May 2017— Stacked against some of the nation’s previous bouts with influenza—such as the 2014–15 season—the 2016–17 flu season didn’t break records for drama.
To be sure, every flu season is different, and regional variation was prominent. In Central Texas, some outbreaks appeared to start later than usual, but the dominant viruses were the same as last year’s—H1N1, H3N2, and influenza B—says Bob Fader, PhD, chief of the virology and microbiology laboratory at Baylor Scott & White Health, Temple, Tex. The strains identified were a good match with this year’s trivalent and quadrivalent vaccine. Testing volume was up, as were positive PCRs.
From her vantage point in the northeast, “I’d say this season was about average,” says Donna M. Wolk, MHA, PhD, D(ABMM), system director of clinical and molecular microbiology for Geisinger Health System, Danville, Pa. “We had a diverse mixture of viruses throughout the entire respiratory season—nothing like two years ago when influenza predominated and the vaccine mismatch for flu strains was partly responsible for testing volumes five times that of our usual respiratory virus season.”
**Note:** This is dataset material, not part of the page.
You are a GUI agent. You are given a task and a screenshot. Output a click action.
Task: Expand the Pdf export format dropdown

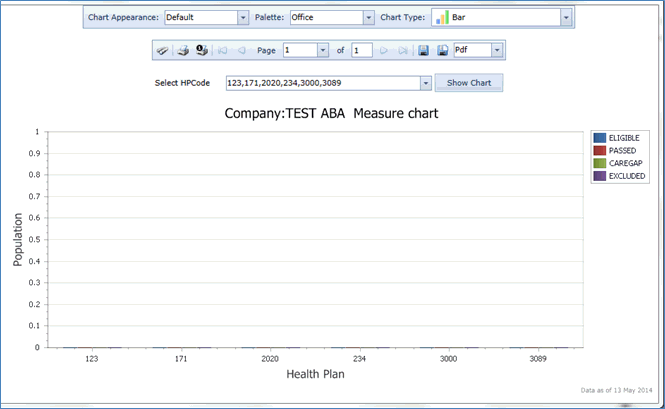click(497, 50)
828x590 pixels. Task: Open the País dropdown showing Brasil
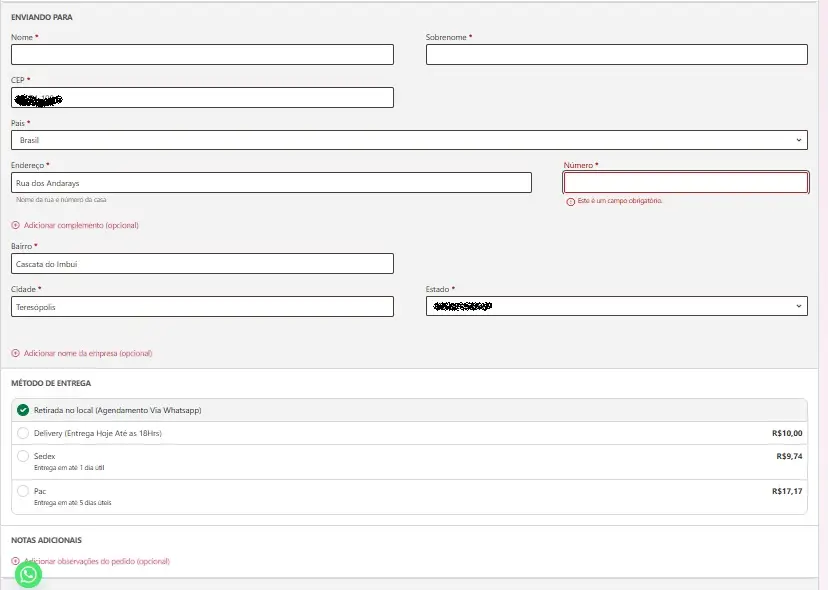[409, 140]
In Southern California, the outbreak was more substantial. “We had a heavy flu season,” says Omai Garner, PhD, D(ABMM), associate director of clinical microbiology and director of point-of-care testing for the UCLA Health System. “We counted a lot of positive PCRs this year, and our urgent cares and ERs were full. There were a lot of patients.”
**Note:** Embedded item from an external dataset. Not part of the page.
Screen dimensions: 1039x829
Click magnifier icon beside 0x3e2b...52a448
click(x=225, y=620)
But there was something more dramatic to note about this flu season, Dr. Garner says: Influenza testing technology has taken a big step forward.
For most clinicians, “Before this year, if you weren’t doing antigen testing for influenza, you were either using clinical discretion to diagnose, or you were sending the specimen to the lab and getting the result outside of the time frame that was clinically useful,” he says. But the recent approval of new CLIA-waived molecular influenza tests has triggered a whole new ball game. “You can now have a very sensitive test at the point of care. Before this flu season, that didn’t exist.”
In his dual role, helping to lead microbiology and point-of-care testing at UCLA, Dr. Garner says, “We’ve been thinking about how to improve our infectious disease testing for a long time. We completed an in-house evaluation, and we think that waived molecular influenza testing is going to represent a great solution for us.” The UCLA system plans to go live this fall with waived molecular testing in both of its emergency departments and most of its outpatient areas and study how it affects turnaround time and patient and physician satisfaction.
UCLA, which serves two 400–500-bed hospitals and 200 outpatient clinics, currently uses the Simplexa A/B & RSV PCR test in-house. “But in our very extended outreach network, we can’t turn around same-day results, so in a lot of our outpatient areas, we’re still using the poor antigen tests that are available.” The clinicians don’t trust them, and for inpatients they’ve been eliminated across the board.